● HOW TO COMPLETE THIS TASK: How do the lines below between the ones holding "This screenshot has height=428, width=868." and "Expand the skeleton_grp", inclusive, read? Give them again exactly, with no other lines.

● EXERCISE MATERIALS:
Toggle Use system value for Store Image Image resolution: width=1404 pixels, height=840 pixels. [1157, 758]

* * *

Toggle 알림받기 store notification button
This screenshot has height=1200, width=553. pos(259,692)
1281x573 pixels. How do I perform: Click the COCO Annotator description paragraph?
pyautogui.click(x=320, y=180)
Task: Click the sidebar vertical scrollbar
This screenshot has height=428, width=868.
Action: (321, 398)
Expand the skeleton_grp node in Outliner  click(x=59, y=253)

● OUTPUT FOR THIS TASK:
This screenshot has height=428, width=868.
Action: (321, 398)
Expand the skeleton_grp node in Outliner  click(x=59, y=253)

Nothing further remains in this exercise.